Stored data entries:
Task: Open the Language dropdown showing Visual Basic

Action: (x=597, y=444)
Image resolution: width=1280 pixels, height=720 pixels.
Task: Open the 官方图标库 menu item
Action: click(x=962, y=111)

* YOUR TASK
Every record must be returned exactly.

* RESULT
Task: Open the Language dropdown showing Visual Basic

Action: (x=597, y=444)
Image resolution: width=1280 pixels, height=720 pixels.
Task: Open the 官方图标库 menu item
Action: click(x=962, y=111)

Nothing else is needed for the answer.